Friday, June 16, 2006

Women, Let Us Pray For Our Men Like This:

1. That all of your life-in whatever calling-be devoted to the glory of God.

2. That the promises of Christ be trusted so fully that peace and joy and strength fill

your soul to overflowing.

3. That this fullness of God overflow in daily acts of love so that people might see

your good deeds and give glory to your Father in Heaven.

4. That you be men of the Book, who love and study and obey the Bible in every area

of its teaching; that meditation on Biblical truth be the source of hope and faith; that you

continue to grow in understanding through all the chapters of your life, never thinking

that study and growth are only for others.

5. That you be men of prayer, so that the Word of God will be opened to you, so the

power of faith and holiness will descend upon you; that your spiritual influence may

increase at home and at church and in the world.

6. That you be men who have a deep grasp of the sovereign grace of God which

undergirds all these spiritual processes; and that you be deep thinkers about the doctrines

of grace, and even deeper lovers of these things.

7. That you be totally committed to ministry, whatever your specific calling; that you

not fritter away your time on excessive sports and recreation or unimportant hobbies or

aimless diddling in the garage; but that you redeem the time for Christ and his Kingdom.

8. That, if you are single, you exploit your singleness to the full in devotion to God

(the way Jesus and Paul and Mary Slessor and Amy Carmichael did) and not be

paralyzed by the desire to be married.

9. That, if you are married, you love your wife the way Christ loved the church and

gave himself for her; that you be a humble, self-denying, upbuilding, happy spiritual

leader; that you consistently grow in grace and knowledge so as never to quench the

aspirations of your wife for spiritual advancement; that you cultivate tenderness and

strength, a pattern of initiative and a listening ear; and that you accept the responsibility

of provision and protection in the family, however you and your wife share the labor.

10. That, if you have children, you accept primary responsibility, in partnership with

your wife (or as a single parent), to raise up children in the discipline and instruction of

the Lord-children who hope in the triumph of God; that you establish a pattern of

teaching and discipline that is not solely dependent on the church or school to impart

Bible knowledge and spiritual values to the children; and that you give your children the

time and attention and affection that communicates the true nature of our Father in

Heaven.

11. That you not assume advancement and peer approval in your gainful employment

are the highest values in life; but that you ponder the eternal significance of faithful

fatherhood and time spent with your wife; that you repeatedly consider the new

possibilities at each stage of your life for maximizing your energies for the glory of God

in ministry; that you pose the question often: Is our family molded by the culture, or do

we embody the values of the Kingdom of God?
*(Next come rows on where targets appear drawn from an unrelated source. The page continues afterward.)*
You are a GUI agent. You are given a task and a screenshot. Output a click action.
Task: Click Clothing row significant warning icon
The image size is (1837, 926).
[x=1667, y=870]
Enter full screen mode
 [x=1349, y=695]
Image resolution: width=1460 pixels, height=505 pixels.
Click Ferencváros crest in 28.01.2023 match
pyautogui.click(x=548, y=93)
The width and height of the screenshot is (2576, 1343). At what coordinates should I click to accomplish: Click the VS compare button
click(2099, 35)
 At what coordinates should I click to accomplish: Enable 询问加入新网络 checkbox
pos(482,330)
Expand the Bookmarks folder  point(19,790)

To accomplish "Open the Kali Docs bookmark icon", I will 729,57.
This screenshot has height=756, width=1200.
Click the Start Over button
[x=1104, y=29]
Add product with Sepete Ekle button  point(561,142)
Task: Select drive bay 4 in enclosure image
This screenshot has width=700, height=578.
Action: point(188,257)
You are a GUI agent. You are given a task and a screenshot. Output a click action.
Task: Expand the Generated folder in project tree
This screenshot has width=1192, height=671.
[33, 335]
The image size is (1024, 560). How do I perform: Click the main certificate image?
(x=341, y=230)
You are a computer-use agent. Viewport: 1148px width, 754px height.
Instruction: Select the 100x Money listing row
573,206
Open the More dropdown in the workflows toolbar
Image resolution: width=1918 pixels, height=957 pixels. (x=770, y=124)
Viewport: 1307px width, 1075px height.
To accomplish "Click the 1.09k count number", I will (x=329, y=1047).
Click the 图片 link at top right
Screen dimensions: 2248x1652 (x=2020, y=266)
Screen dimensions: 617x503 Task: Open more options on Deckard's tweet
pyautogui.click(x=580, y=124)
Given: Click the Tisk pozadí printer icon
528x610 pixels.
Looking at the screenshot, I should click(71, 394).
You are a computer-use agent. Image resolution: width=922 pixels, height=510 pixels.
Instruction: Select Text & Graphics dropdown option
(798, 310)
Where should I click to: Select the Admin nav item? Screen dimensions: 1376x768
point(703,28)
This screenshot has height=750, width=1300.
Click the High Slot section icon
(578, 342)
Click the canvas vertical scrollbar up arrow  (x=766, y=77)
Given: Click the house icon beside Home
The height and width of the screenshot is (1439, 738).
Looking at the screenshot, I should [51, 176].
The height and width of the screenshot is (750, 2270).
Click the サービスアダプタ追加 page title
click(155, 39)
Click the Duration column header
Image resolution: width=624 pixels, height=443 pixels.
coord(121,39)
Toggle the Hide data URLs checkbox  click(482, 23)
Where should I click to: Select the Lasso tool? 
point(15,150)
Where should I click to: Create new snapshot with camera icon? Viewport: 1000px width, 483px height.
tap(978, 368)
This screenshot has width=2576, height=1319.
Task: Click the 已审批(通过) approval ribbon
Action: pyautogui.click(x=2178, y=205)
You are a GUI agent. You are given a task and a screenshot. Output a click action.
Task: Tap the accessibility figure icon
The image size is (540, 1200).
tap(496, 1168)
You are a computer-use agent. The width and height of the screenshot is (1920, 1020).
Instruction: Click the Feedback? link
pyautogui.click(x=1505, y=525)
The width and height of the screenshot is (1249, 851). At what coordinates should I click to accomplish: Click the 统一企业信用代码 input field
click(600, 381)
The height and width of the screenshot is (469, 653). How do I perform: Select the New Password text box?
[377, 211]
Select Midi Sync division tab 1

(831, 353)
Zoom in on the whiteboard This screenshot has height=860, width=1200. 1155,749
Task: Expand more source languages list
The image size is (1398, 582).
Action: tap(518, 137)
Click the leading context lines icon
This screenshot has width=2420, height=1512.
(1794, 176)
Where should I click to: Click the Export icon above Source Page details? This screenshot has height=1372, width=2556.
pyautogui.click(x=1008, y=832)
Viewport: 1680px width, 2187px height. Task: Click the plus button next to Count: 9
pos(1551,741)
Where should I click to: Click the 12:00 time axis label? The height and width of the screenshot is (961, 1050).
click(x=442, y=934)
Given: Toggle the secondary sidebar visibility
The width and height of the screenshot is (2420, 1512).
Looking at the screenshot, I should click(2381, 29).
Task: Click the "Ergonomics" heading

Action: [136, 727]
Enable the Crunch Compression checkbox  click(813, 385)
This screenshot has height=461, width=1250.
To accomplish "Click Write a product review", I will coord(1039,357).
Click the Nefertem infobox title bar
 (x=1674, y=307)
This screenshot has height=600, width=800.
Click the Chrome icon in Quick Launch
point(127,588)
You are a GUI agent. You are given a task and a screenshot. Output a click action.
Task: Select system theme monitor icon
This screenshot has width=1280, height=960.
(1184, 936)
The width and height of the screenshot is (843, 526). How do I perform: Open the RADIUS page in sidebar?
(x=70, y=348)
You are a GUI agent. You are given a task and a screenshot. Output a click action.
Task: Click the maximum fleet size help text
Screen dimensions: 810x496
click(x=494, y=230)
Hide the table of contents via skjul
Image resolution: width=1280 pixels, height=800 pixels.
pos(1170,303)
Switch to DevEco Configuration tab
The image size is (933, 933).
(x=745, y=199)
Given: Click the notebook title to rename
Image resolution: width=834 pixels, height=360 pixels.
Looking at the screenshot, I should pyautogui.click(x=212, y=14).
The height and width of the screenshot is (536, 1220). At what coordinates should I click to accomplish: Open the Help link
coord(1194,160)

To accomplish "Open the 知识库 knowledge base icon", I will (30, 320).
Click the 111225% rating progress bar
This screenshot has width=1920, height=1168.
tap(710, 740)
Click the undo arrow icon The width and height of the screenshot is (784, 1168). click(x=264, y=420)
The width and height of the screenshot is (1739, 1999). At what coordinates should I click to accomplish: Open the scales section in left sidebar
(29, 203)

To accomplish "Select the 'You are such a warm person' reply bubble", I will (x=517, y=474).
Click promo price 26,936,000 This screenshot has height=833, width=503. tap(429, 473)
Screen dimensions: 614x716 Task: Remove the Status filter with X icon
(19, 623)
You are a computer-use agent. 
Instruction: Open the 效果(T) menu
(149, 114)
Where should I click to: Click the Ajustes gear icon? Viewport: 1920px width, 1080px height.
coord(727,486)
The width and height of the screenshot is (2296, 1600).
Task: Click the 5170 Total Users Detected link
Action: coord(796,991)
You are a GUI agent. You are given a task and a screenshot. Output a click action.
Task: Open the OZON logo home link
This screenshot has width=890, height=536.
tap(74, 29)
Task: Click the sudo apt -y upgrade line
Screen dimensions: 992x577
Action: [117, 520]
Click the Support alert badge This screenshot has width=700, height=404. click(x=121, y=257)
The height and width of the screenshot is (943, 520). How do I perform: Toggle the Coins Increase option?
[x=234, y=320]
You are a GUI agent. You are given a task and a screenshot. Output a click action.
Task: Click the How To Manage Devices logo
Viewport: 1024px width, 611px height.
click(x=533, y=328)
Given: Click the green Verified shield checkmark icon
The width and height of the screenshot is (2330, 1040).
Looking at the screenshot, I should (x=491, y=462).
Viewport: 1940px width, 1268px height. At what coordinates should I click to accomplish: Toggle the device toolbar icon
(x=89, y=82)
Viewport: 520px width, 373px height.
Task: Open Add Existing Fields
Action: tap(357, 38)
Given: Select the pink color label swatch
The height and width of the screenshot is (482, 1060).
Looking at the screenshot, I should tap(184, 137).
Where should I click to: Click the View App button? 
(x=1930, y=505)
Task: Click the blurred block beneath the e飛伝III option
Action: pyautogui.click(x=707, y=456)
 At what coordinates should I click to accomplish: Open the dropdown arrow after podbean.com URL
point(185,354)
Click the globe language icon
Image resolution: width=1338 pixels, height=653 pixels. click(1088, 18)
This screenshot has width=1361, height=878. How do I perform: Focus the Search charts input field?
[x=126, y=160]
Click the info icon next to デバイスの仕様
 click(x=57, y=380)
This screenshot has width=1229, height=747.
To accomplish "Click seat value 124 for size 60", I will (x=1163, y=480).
That you lead the family in making

choices not on the basis of secular trends or upward lifestyle expectations, but on the

basis of what will strengthen the faith of the family and advance the cause of Christ.

12. That you step back and (with your wife, if you are married) plan the various forms

of your life’s ministry in chapters. Chapters are divided by various things-age, strength,

singleness, marriage, employment, children at home, children in college, grandchildren,

retirement, etc. No chapter has all the joys. Finite life is a series of tradeoffs. Finding

God’s will and living for the glory of Christ to the full in every chapter is what makes it a

success, not whether it reads like somebody else’s chapter or whether it has in it what

only another chapter will bring.

13. That you develop a wartime mentality and lifestyle; that you never forget that life

is short, that billions of people hang in the balance of heaven and hell every day, that the

love of money is spiritual suicide, that the goals of upward mobility (nicer clothes, cars,

houses, vacations, food, hobbies) are a poor and dangerous substitute for the goals of

living for Christ with all your might and maximizing your joy in ministry to people’s

needs.

14. That in all your relationships with women (not just in marriage) you seek the

guidance of the Holy Spirit in applying the Biblical vision of manhood and womanhood;

that you develop a style and demeanor that expresses your God-given responsibility for

humble strength and leadership, and for self-sacrificing provision and protection; that you

think creatively and with cultural sensitivity (just as she must do) in shaping the style and

setting the tone of your interaction with women.

15. That you see the Biblical guidelines for what is appropriate and inappropriate for

men and women not as license for domination or bossy passivity, but as a call to servant

leadership that thinks in terms of responsibilities not rights; that you see these principles

as wise and gracious prescriptions for how to discover the true freedom of God’s ideal of

complementarity; that you encourage the fruitful engagement of women in the countless

ministry roles that are Biblically appropriate and deeply needed.